Apple's Foundation Model Infrastructure team is seeking to build frameworks, services, and tools to power large foundation models on servers, optimizing inference for cutting-edge model architectures and launching production-grade solutions for millions of customers in real-time.
Requirements
- Have experience with high throughput services particularly at supercomputing scale.
- Proficient with running applications on Cloud (AWS / Azure or equivalent) using Kubernetes, Docker etc.
- Familiar with GPU programming concepts using CUDA.
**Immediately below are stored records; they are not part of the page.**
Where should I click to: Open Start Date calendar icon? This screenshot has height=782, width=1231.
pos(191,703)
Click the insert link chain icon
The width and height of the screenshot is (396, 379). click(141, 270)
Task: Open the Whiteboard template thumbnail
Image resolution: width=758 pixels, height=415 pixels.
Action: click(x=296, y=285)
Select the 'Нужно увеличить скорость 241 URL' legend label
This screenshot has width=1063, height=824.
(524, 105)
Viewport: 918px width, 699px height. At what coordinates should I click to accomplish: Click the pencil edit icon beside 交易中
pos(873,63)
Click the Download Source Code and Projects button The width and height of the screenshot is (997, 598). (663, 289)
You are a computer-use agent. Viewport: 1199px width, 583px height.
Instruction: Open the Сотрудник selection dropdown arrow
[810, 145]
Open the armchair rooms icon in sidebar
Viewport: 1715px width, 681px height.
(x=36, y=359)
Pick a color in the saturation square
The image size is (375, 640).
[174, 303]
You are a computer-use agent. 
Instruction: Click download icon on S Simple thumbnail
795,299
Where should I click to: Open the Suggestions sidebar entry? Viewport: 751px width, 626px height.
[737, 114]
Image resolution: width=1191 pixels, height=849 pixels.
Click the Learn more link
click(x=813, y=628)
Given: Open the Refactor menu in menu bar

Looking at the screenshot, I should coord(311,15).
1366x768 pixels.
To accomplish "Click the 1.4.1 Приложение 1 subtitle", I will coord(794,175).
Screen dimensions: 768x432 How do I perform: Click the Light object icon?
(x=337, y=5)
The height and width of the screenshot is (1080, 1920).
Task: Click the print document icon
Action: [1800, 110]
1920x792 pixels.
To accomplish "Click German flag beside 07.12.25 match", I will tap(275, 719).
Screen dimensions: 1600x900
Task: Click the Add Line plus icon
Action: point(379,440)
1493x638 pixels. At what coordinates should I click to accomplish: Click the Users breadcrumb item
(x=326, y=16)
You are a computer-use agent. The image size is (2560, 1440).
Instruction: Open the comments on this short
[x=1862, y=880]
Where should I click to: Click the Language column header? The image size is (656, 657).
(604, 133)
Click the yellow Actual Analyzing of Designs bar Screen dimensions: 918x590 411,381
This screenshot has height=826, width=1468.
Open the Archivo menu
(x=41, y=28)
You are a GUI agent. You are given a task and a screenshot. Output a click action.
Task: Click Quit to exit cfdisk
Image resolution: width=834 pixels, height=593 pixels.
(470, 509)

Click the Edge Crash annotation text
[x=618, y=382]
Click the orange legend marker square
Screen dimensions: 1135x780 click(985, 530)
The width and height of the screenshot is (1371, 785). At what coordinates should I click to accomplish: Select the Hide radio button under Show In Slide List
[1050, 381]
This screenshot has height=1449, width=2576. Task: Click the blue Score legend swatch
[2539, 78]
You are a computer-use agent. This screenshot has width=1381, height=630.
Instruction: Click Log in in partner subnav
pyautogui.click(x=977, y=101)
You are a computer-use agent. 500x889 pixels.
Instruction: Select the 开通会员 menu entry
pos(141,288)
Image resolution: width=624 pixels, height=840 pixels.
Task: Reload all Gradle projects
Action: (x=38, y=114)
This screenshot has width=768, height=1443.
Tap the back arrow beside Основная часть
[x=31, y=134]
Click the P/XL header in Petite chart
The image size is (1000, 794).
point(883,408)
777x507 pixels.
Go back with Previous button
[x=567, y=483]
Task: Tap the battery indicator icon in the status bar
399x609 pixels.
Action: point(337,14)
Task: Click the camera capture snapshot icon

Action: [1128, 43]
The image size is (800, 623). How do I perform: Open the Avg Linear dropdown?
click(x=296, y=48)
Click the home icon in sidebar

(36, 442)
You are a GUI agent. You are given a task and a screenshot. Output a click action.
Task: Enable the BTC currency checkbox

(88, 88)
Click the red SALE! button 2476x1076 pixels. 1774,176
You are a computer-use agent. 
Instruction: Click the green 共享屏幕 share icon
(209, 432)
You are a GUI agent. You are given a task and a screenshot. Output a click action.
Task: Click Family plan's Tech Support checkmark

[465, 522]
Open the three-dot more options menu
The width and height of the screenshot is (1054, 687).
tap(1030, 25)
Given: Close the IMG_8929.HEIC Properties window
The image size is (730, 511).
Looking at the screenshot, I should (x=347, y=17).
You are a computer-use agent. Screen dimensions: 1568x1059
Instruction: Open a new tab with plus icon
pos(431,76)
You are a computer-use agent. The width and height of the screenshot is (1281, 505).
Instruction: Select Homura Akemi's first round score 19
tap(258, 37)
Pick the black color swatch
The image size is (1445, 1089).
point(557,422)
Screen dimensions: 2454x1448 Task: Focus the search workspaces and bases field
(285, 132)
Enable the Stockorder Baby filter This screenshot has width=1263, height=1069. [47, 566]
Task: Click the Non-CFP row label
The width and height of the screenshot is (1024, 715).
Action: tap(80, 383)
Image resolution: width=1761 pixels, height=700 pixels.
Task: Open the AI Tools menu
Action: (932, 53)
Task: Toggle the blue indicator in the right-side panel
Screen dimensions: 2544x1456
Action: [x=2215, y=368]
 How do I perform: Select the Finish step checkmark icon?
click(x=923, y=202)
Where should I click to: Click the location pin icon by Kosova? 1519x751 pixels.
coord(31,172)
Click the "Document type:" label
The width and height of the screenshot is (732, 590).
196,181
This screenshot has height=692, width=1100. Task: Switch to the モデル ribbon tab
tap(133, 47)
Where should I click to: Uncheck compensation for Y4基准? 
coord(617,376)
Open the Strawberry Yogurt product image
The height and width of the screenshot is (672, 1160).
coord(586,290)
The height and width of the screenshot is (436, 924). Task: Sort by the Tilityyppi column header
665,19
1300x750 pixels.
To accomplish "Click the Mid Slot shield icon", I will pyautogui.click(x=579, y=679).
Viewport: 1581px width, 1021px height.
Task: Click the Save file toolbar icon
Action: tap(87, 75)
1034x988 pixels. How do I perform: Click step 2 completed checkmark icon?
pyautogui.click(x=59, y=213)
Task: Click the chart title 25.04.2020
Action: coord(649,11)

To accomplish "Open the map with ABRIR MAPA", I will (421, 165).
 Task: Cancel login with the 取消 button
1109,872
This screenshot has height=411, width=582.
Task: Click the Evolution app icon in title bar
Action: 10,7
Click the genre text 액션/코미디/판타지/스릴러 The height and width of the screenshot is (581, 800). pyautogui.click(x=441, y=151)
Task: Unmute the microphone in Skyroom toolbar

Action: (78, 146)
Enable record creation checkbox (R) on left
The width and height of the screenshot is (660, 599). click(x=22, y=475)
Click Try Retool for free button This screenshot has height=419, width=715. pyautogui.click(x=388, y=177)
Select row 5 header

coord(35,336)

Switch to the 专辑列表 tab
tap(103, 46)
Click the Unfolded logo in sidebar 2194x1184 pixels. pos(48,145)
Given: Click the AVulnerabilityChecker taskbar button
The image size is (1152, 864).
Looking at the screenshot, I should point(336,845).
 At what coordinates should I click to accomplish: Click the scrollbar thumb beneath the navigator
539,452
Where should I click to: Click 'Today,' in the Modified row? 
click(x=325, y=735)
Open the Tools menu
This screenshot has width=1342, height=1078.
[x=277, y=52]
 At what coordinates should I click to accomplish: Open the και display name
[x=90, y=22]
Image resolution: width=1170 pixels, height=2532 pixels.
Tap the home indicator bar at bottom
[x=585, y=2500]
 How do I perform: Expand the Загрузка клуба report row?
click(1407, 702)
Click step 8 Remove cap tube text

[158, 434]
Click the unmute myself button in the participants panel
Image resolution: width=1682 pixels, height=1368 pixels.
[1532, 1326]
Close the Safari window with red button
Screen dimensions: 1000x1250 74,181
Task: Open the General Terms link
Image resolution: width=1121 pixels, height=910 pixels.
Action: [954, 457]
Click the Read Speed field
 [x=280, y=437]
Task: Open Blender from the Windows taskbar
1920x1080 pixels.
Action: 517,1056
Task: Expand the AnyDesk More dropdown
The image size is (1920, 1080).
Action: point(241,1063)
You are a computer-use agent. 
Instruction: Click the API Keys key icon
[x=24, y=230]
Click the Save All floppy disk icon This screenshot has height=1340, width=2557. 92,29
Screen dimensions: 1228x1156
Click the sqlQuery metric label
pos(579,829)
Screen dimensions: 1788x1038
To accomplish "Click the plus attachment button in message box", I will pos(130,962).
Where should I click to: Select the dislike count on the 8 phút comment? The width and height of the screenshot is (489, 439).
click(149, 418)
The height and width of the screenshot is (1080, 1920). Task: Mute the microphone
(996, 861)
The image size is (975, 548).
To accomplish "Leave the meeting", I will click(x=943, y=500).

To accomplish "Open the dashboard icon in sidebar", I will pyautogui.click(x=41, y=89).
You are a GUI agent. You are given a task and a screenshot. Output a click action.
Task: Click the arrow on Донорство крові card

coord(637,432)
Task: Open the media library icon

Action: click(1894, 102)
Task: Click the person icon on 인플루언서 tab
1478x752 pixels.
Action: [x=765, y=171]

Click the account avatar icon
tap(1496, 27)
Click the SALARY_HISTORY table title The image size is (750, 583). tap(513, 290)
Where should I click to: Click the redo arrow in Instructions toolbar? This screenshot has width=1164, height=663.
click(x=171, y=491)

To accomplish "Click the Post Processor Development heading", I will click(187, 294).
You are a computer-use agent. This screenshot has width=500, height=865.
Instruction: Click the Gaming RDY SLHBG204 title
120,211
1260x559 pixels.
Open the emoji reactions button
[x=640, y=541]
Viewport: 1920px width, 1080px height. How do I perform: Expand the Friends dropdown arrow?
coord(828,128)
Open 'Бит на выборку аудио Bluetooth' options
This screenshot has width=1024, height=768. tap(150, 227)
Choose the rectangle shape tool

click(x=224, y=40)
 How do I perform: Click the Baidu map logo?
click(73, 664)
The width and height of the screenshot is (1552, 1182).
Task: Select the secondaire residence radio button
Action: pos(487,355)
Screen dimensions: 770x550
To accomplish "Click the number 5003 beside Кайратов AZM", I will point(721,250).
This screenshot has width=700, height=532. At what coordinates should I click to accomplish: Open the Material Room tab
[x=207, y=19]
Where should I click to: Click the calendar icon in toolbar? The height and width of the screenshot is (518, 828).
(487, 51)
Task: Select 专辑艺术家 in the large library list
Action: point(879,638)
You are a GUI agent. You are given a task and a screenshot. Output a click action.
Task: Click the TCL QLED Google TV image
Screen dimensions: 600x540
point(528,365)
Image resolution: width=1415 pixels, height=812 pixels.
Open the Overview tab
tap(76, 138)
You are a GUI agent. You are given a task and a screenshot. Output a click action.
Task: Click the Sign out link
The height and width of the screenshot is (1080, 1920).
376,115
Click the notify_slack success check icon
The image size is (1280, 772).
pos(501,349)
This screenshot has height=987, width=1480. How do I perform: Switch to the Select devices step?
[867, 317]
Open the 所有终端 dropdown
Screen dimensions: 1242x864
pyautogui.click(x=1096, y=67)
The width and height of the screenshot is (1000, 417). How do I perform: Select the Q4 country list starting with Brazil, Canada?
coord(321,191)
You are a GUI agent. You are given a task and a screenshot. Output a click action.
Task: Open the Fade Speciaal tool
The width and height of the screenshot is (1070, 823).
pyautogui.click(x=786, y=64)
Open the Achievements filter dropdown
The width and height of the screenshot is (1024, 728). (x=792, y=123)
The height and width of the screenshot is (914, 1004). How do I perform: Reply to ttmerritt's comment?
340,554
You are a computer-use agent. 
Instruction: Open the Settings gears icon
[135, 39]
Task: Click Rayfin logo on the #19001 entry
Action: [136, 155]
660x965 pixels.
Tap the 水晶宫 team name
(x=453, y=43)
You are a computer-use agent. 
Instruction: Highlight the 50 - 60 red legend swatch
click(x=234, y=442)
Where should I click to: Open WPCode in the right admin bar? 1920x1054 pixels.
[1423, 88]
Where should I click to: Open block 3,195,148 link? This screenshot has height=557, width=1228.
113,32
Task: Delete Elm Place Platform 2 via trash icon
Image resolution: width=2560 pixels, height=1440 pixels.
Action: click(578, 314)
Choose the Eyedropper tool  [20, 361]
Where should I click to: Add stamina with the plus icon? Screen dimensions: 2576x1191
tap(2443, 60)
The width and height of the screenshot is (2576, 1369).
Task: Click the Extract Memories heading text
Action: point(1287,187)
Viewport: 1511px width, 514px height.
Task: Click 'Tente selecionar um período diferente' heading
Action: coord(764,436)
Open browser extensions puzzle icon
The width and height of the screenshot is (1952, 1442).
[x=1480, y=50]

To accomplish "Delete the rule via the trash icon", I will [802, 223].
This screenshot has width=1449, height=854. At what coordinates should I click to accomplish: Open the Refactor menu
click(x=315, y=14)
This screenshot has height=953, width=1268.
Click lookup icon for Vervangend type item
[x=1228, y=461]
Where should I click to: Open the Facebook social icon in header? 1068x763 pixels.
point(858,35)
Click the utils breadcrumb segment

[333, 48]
- Familiar with one of the popular ML Frameworks like Pytorch, Tensorflow.
- Proficient in building and maintaining systems written in modern languages (eg: Golang, python)
- Familiar with fundamental Deep Learning architectures such as Transformers, Encoder/Decoder models.
- Familiarity with Nvidia TensorRT-LLM, vLLLM, DeepSpeed, Nvidia Triton Server etc.
Responsibilities
- Work along side Foundation Model Research team to optimize inference for cutting edge model architectures.
- Work closely with product teams to build Production grade solutions to launch models serving millions of customers in real time.
- Build tools to understand bottlenecks in Inference for different hardwares and use cases.
- Mentor and guide engineers in the organization.
Other
- 5+ years of experience leading and driving complex, ambiguous projects.
- Mentor and guide engineers in the organization.